TASK DIRECTIONS:
Output each record below exactly, leaving any picture out of the copy.

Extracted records
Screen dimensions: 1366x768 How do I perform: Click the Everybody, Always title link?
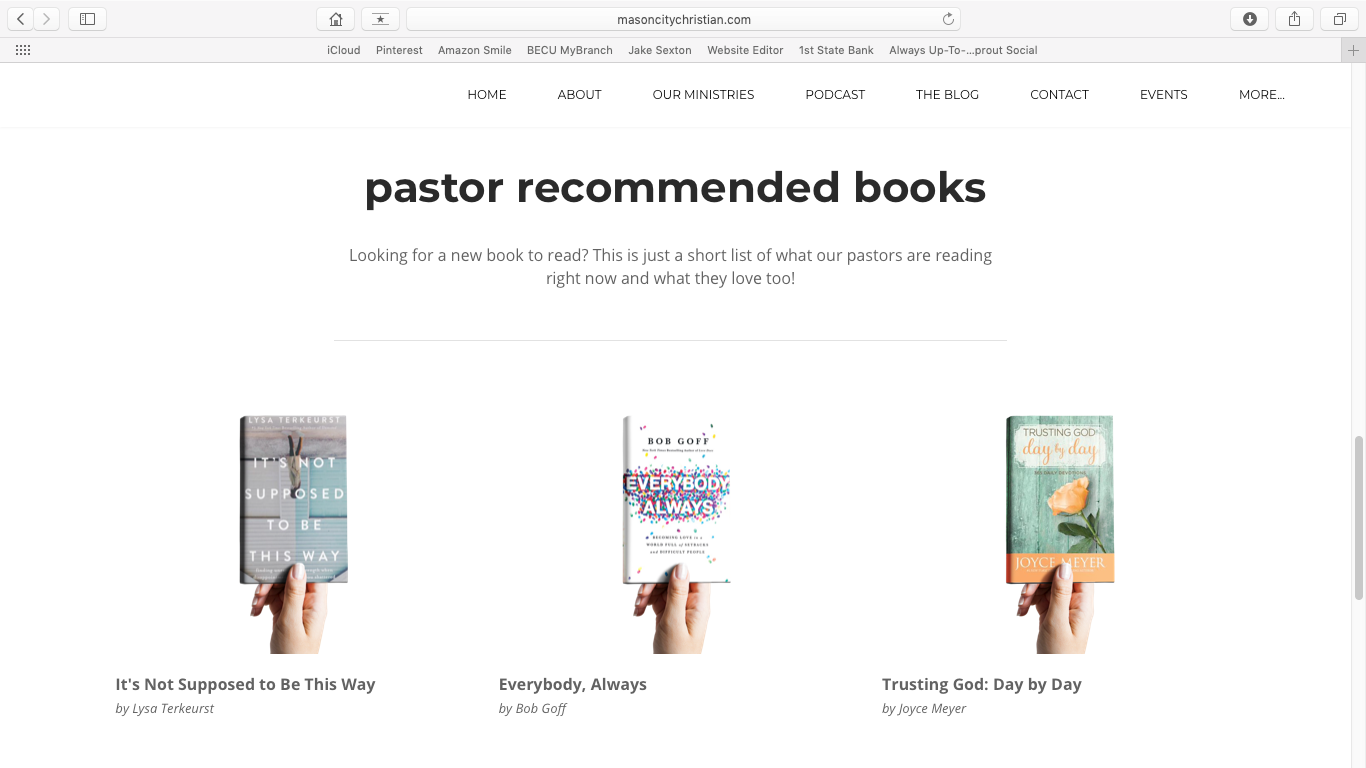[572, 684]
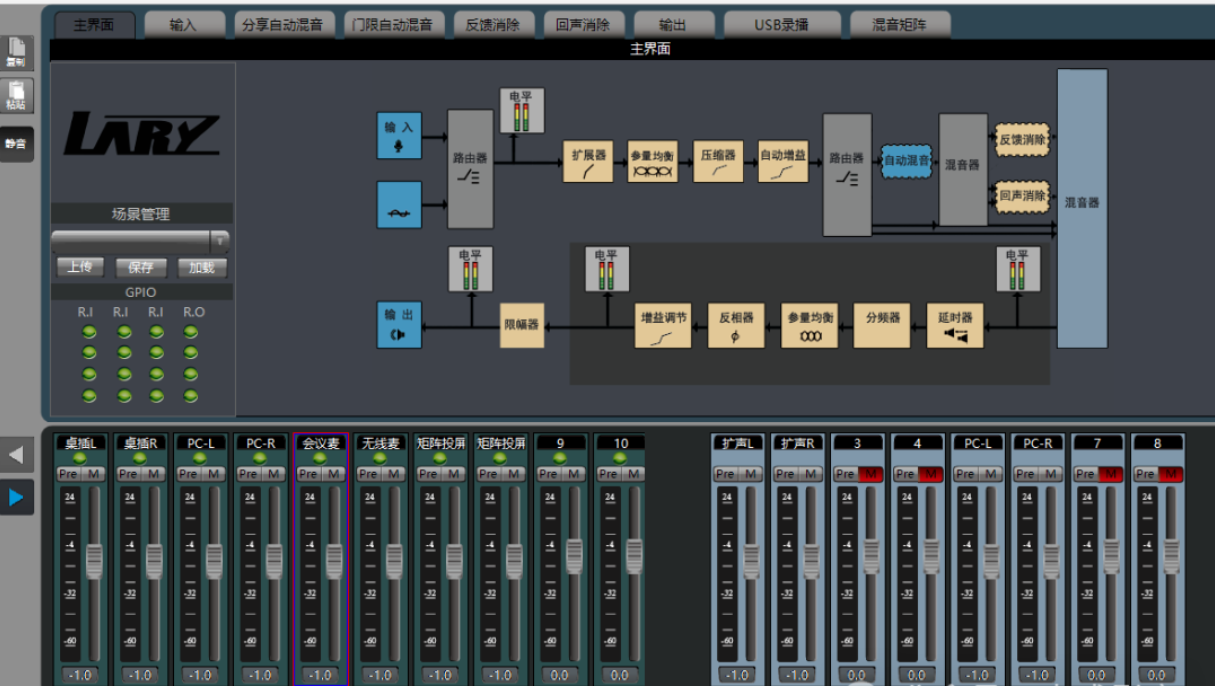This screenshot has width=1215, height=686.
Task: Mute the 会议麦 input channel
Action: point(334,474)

TASK OUTPUT:
Screen dimensions: 1366x768 How do I perform: Click the Everybody, Always title link?
[572, 684]
This screenshot has width=1215, height=686.
Task: Mute the 会议麦 input channel
Action: point(334,474)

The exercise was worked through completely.